The date from hell gets its grips into Marlon, who so far has tried hard not to be what his older brother Andre was at the same age, finding that it is rather hard to escape crime and gangs once things have gone wrong.

His mum expects him to revise for his GCSEs, while Marlon finds out far too much about drugs and weapons and the police. And much violence. As a loving son he attempts to protect his mum while adhering to the rules that say you don’t tell, even on your enemies.

And he’s only 16, so maybe has to be excused from using common sense and telling trusted adults what’s going on. He does have a great friend across the road, but she’s also young.

I couldn’t see how this could end well, but felt that it had to, at least partly, without selling out and getting too unbelievably sugary. You just want to read on and on, and the 432 pages melt away as you pray Marlon will be safe.


My interest in the female Russian pilots from WWII has finally been met. Well, I’d happily read more, but Elizabeth Wein’s dyslexia friendly novel Firebird goes some way to satisfying me. It’s a start.

Elizabeth Wein, Firebird

I knew the British and American female pilots had a tough war, even without fighting. But the young Soviet girls who flew planes had a completely different war. More was asked of them, and then it seems Comrade Stalin had the bright idea to suggest that if they ended up behind enemy lines and survived, they’d be shot for treason when they got back home.

The mind boggles.

Anastasia in Firebird has flown for as long as she can remember, and it makes sense to volunteer on the day her country joins the war. But even though she flies well, they make her stay on as a flying instructor to begin with, rather than join her male friends.

That would have been a different story, whereas this one, where Anastasia and many others form a women’s unit of pilots is infinitely better. I’d read about them, and after this taster, I’d like to read more.

It was a cruel war for everyone, but I’m fairly sure the Russians had it worse (unless it was the Germans who froze as much on their side of the line), and there was never much in the way of good news.

They were skilled, and they were brave.


Glowglass is the sanest of Kirkland Ciccone’s books. I hope my opinion on this does not upset him. So far Kirkland’s novels have gone from almost impossible to crazy to nicely weird, to Glowglass, which is about the mass murder – by porridge – of a religious sect. It’s pretty enjoyable.

Kirkland Ciccone, Glowglass

One morning the Glowglass ‘family’ sit down to breakfast and only two of them stand up again. They are 15-year-old Starrsha and her much older, and mute, ‘brother’ who have to face the rest of the world once all the dead people have been taken away.

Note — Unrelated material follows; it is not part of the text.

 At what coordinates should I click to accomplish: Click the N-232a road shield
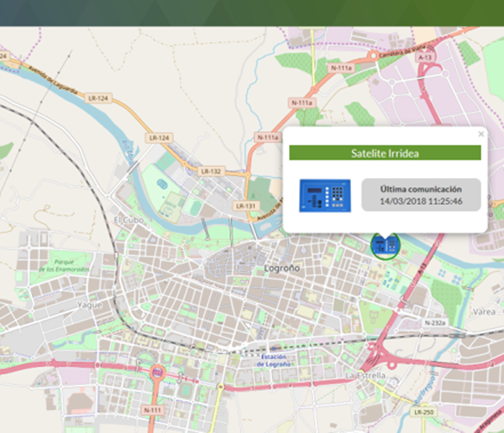click(434, 322)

To begin with, Starrsha goes to school, something she always wanted to do. Although as even us normal people know, going to school is no easy thing.

The whole story is told by Starrsha in the form of a video recording, where she starts at the beginning, and continues until the bitter (or maybe not) end. It’s a bit of what we always ‘knew’ about sects, plus quite a lot we didn’t, and never asked about, like porridge, with and without salt. Barbie, My Chemical Romance and Marlene Dietrich all feature.

Starrsha is intelligent, if a bit naïve, and takes her new life in her stride. But her dead Father, the cult leader – God, if you like – has a way of messing with her and her brother, even from the grave.

As I said, quite fun, depending on your sense of humour, or just enlightening regarding cults and life in general.


Another holiday; another Selma Lagerlöf for the Resident IT Consultant to read. Though it has to be said that he had to take a break, because it wasn’t always all that pleasant. I know that sounds  unkind, but as you will see from his review below, Banished was a bit of a mouthful, and even Selma suffered.

“Banished is the latest product of Norvik Press’s initiative to publish new translations of the work of Selma Lagerlöf. Bannlyst (its Swedish title) was originally published in 1918 and first appeared in English translation (as The Outcast), in 1922.  This edition is translated by Linda Schenck, translator of  Lagerlöf’s Löwensköld Ring trilogy and five of Kerstin Ekman’s novels.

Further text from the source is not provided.